-- TASK GOAL --
Each line below with the string "Watch" should be copied.

-- Pixel coordinate grounding data --
○ ○ ○

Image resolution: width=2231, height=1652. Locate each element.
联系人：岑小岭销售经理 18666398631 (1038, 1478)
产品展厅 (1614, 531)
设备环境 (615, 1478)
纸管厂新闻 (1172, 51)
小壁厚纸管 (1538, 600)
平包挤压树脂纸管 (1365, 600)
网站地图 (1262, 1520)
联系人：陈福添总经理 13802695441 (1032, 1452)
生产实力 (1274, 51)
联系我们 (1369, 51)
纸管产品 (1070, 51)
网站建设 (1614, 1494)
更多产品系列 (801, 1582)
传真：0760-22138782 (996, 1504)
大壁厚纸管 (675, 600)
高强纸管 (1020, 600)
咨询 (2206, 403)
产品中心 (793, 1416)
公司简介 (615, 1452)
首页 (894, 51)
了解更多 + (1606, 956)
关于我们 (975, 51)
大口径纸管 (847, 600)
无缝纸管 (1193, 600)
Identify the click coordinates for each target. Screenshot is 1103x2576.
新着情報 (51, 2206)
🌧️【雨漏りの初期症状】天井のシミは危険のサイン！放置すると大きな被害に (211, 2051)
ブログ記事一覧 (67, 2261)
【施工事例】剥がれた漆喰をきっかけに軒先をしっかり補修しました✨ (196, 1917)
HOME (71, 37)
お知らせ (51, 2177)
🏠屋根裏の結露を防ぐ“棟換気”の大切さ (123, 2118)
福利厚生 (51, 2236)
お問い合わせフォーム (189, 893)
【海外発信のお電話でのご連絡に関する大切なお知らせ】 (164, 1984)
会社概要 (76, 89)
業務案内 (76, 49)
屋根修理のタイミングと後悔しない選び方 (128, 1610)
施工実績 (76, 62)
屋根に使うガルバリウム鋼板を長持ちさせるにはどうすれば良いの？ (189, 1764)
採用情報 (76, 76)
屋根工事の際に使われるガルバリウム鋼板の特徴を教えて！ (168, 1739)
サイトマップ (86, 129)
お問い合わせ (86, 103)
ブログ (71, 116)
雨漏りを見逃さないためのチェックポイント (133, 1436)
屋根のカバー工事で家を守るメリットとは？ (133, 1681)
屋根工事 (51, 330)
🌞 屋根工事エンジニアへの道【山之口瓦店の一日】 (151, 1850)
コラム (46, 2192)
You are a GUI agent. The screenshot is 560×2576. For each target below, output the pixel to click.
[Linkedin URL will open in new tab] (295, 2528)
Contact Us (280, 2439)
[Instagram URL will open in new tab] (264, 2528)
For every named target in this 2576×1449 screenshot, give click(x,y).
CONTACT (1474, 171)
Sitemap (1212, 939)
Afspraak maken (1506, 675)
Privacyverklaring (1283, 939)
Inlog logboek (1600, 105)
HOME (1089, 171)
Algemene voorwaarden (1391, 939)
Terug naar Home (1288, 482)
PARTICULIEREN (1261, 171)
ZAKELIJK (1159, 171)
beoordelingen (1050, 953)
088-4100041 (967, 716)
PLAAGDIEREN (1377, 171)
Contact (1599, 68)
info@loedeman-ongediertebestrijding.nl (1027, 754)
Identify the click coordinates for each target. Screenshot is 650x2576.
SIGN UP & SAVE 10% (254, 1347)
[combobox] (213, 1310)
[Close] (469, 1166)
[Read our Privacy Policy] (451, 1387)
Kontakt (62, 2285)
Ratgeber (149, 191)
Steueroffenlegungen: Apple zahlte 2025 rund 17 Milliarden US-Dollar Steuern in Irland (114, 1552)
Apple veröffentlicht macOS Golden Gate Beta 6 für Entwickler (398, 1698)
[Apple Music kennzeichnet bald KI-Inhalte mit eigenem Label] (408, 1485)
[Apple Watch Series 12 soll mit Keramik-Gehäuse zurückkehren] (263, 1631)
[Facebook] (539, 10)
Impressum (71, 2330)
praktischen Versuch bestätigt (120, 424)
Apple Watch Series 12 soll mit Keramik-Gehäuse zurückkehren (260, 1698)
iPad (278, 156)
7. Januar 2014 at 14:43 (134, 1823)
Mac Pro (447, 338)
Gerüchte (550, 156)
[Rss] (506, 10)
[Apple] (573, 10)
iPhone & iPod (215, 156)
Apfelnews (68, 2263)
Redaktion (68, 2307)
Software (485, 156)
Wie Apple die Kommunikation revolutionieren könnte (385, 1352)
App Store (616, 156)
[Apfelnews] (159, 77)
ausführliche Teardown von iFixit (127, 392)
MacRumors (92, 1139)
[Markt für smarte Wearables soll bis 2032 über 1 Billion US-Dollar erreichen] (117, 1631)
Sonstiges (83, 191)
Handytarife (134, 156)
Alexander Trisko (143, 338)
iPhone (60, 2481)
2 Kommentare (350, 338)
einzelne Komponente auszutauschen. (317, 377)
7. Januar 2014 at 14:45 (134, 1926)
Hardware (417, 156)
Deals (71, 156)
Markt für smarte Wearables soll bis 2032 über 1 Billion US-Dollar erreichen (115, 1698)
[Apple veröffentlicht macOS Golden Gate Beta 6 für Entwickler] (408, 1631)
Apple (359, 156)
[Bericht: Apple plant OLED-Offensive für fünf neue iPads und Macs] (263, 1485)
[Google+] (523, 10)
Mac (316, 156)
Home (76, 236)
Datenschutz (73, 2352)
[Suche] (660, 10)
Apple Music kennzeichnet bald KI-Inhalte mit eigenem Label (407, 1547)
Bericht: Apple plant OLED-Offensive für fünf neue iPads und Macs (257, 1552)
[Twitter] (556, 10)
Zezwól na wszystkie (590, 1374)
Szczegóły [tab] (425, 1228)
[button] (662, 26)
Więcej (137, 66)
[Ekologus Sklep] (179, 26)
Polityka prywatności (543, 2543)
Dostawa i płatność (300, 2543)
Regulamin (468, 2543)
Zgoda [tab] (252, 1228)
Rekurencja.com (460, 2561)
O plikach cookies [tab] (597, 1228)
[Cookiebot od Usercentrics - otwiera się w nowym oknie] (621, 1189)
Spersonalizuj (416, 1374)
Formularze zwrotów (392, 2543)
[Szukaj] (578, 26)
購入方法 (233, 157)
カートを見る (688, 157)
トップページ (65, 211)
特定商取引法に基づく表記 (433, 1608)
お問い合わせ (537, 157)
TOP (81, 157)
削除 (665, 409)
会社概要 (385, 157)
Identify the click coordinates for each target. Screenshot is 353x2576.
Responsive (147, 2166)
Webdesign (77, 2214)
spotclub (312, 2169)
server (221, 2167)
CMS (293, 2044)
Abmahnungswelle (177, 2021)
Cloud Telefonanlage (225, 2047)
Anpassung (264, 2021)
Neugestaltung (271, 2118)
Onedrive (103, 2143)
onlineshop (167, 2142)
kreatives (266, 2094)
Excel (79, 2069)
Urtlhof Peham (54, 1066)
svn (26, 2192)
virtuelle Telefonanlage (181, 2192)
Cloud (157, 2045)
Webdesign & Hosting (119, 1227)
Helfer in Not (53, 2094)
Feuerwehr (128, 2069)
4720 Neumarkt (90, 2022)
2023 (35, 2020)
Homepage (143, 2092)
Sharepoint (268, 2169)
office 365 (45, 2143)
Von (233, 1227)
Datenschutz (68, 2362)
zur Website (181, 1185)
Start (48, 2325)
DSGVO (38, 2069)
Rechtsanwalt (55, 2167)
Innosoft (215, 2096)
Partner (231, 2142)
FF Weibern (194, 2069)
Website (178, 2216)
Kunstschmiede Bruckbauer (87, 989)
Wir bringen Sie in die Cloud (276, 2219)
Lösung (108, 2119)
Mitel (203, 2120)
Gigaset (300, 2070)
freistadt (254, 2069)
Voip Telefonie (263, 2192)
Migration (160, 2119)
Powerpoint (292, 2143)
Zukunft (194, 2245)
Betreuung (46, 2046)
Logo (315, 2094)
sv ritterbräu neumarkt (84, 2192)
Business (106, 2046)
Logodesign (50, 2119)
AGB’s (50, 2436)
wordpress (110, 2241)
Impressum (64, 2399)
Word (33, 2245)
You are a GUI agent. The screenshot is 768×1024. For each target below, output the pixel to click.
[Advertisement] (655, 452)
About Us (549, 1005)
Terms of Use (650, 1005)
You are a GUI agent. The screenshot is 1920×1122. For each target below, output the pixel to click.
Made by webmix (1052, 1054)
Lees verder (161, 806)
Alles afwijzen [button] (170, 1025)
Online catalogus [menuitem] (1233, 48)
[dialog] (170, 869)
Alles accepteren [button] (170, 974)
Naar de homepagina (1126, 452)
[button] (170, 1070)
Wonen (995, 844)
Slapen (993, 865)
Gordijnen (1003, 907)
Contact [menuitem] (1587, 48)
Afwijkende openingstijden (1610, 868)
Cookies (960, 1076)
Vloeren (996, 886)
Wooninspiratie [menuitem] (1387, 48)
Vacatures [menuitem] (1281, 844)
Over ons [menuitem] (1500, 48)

○ ○ ○

-- THE COMPLETED TASK --
[Apple Watch Series 12 soll mit Keramik-Gehäuse zurückkehren] (263, 1631)
Apple Watch Series 12 soll mit Keramik-Gehäuse zurückkehren (260, 1698)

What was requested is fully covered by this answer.